* _TASK_
Please return each of the entries that follow, unchanged in every word.

(STORED DATA Opens)

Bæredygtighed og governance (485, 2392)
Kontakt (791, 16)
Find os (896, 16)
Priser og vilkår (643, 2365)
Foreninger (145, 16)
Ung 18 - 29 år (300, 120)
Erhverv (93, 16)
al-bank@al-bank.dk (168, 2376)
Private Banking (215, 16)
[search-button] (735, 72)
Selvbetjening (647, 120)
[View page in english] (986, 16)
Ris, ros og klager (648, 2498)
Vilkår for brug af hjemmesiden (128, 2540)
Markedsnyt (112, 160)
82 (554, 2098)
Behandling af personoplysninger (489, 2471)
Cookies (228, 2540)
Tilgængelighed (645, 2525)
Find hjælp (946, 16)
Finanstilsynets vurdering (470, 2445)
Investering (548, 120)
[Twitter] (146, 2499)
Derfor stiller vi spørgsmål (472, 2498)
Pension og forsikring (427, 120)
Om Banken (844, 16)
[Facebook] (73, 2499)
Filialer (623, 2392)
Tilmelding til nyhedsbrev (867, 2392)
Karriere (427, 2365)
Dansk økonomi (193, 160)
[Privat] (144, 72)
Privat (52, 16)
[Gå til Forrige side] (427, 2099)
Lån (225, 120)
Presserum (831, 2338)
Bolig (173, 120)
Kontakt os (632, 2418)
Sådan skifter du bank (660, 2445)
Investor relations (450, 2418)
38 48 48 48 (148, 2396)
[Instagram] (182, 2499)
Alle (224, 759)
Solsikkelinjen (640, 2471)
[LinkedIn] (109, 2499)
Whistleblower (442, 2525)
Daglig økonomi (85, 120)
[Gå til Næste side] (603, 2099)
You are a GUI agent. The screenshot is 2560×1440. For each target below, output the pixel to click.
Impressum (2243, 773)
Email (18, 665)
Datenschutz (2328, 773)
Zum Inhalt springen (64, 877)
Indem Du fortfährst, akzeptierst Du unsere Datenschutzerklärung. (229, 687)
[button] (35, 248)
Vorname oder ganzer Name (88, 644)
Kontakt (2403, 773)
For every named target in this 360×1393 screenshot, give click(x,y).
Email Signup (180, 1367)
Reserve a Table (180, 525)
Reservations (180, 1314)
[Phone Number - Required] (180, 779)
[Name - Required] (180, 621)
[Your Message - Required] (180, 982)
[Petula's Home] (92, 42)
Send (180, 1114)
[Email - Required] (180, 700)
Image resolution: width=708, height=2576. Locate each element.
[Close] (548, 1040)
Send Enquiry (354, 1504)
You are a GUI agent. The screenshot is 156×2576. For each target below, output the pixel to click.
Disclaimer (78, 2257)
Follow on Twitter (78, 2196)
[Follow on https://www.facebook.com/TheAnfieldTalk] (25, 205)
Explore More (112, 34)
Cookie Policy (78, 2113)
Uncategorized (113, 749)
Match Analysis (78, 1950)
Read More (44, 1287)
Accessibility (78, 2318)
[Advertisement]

(STORED DATA Closes)

* _TASK SOLUTION_
Bæredygtighed og governance (485, 2392)
Kontakt (791, 16)
Find os (896, 16)
Priser og vilkår (643, 2365)
Foreninger (145, 16)
Ung 18 - 29 år (300, 120)
Erhverv (93, 16)
al-bank@al-bank.dk (168, 2376)
Private Banking (215, 16)
[search-button] (735, 72)
Selvbetjening (647, 120)
[View page in english] (986, 16)
Ris, ros og klager (648, 2498)
Vilkår for brug af hjemmesiden (128, 2540)
Markedsnyt (112, 160)
82 (554, 2098)
Behandling af personoplysninger (489, 2471)
Cookies (228, 2540)
Tilgængelighed (645, 2525)
Find hjælp (946, 16)
Finanstilsynets vurdering (470, 2445)
Investering (548, 120)
[Twitter] (146, 2499)
Derfor stiller vi spørgsmål (472, 2498)
Pension og forsikring (427, 120)
Om Banken (844, 16)
[Facebook] (73, 2499)
Filialer (623, 2392)
Tilmelding til nyhedsbrev (867, 2392)
Karriere (427, 2365)
Dansk økonomi (193, 160)
[Privat] (144, 72)
Privat (52, 16)
[Gå til Forrige side] (427, 2099)
Lån (225, 120)
Presserum (831, 2338)
Bolig (173, 120)
Kontakt os (632, 2418)
Sådan skifter du bank (660, 2445)
Investor relations (450, 2418)
38 48 48 48 (148, 2396)
[Instagram] (182, 2499)
Alle (224, 759)
Solsikkelinjen (640, 2471)
[LinkedIn] (109, 2499)
Whistleblower (442, 2525)
Daglig økonomi (85, 120)
[Gå til Næste side] (603, 2099)
You are a GUI agent. The screenshot is 2560×1440. For each target below, output the pixel to click.
Impressum (2243, 773)
Email (18, 665)
Datenschutz (2328, 773)
Zum Inhalt springen (64, 877)
Indem Du fortfährst, akzeptierst Du unsere Datenschutzerklärung. (229, 687)
[button] (35, 248)
Vorname oder ganzer Name (88, 644)
Kontakt (2403, 773)
For every named target in this 360×1393 screenshot, give click(x,y).
Email Signup (180, 1367)
Reserve a Table (180, 525)
Reservations (180, 1314)
[Phone Number - Required] (180, 779)
[Name - Required] (180, 621)
[Your Message - Required] (180, 982)
[Petula's Home] (92, 42)
Send (180, 1114)
[Email - Required] (180, 700)
Image resolution: width=708, height=2576. Locate each element.
[Close] (548, 1040)
Send Enquiry (354, 1504)
You are a GUI agent. The screenshot is 156×2576. For each target below, output the pixel to click.
Disclaimer (78, 2257)
Follow on Twitter (78, 2196)
[Follow on https://www.facebook.com/TheAnfieldTalk] (25, 205)
Explore More (112, 34)
Cookie Policy (78, 2113)
Uncategorized (113, 749)
Match Analysis (78, 1950)
Read More (44, 1287)
Accessibility (78, 2318)
[Advertisement]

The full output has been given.